Hello guys.
When i'm using the following aggregation:
"2": {
"terms": {
"field": "name",
"size": 100,
"order": {
"1": "desc"
}
},
"aggs": {
"1": {
"avg": {
"field": "value"
}
},
"3": {
"date_histogram": {
"field": "@timestamp",
"interval": "1d",
"time_zone": "UTC",
"min_doc_count": 1
},
"aggs": {
"1": {
"avg": {
"field": "value"
}
}
}
}
}
}
}
I'm facing with situation when i have missing data blocks on the chart, because in some indices
highlighted block is not present in this top 100
Is there some way to apply aggregation to all data, and not directly to each index inside index pattern?
Or how to get data for all 100 items without skipping ?
Hi, thanks for reply. Can you show me where i can apply shard_size in this aggregation structure ?

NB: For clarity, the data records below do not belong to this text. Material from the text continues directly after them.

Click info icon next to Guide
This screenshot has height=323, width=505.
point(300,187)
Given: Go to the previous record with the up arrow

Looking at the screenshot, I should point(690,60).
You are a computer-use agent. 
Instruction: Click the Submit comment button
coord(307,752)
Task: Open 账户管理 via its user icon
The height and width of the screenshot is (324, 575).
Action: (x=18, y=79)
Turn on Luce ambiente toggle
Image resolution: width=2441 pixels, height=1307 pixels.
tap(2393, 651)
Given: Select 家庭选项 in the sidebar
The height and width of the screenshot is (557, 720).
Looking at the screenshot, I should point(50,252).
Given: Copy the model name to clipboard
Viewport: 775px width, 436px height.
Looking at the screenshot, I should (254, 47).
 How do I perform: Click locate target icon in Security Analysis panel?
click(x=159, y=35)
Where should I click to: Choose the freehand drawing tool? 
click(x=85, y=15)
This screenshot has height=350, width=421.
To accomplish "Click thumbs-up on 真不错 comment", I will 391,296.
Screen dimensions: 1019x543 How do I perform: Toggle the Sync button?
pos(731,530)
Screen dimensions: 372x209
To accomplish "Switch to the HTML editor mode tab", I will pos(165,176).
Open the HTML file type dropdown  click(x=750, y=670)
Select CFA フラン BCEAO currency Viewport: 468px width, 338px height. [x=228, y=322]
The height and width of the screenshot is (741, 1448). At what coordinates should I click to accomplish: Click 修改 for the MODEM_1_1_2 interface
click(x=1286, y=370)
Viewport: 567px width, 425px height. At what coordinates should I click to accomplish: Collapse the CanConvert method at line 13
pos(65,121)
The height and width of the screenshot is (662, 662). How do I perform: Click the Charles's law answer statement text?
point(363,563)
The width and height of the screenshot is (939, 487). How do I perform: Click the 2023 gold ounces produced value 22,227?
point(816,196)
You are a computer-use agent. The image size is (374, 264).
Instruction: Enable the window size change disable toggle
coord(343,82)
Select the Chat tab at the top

Right alongside your "size" : 100 parameter
Not helped ( still see the data gaps.
here is the updated agg object
"2": {
"terms": {
"field": "name",
"size": 100,
"shard_size": 500,
"order": {
"1": "desc"
}
},
"aggs": {
"1": {
"avg": {
"field": "value"
}
},
"3": {
"date_histogram": {
"field": "@timestamp",
"interval": "1d",
"time_zone": "UTC",
"min_doc_count": 1
},
"aggs": {
"1": {
"avg": {
"field": "value"
}
}
}
}
}
}
}
You'll likely need to increase it. There's a danger you can use a lot of memory and cause a circuit-breaker exception if you have a lot of unique terms - we'll then need to talk more about different strategies.
I tried "shard_size": 100000000, nothing changed. the data gaps on the places. but if i'll set size to 200 all fine, no data gaps. But what i need is 100 items without data gaps, not more .
Strange. Roughly how many unique "name" values are there? (The cardinality aggregation can help tell you this)
104 unique name so with size 100 i see data gaps and 200 works correct. Seems that shard_size not affecting on something
Are you checking the results for partial errors?
When you query 5 shards successfully you should see 5/5 successes in the JSON response eg
"_shards": {
"total": 5,
"successful": 5,
"skipped": 0,
"failed": 0
}
yeah successful: 1 total:1 no failed or skipped
So you only have one index and one shard? That should make life even easier - there shouldn't be any of the usual concerns over terms accuracy and increasing shard_size etc.
Two more questions - what elasticsearch version are you using and does it still fail to produce the correct results if you try remove the min_doc_count:1 parameter on your date_histogram agg?
es version is 5.2.2; Seems nothing changed when i removed min_doc_count.
So assuming we have a passing test (size:200) and a failing test (size:100) let's try and simplify the aggregation to compare the results of these collections.
Can you replace the date_histogram aggregation with a simple sum aggregation on the value field.
I'd like to know if the reported sums differ for the size:200 and size:100 queries. That should at least tell us if we're looking at the same set of docs/terms in the 2 queries.
Thanks! "shard_size" helped in case of multiple indices.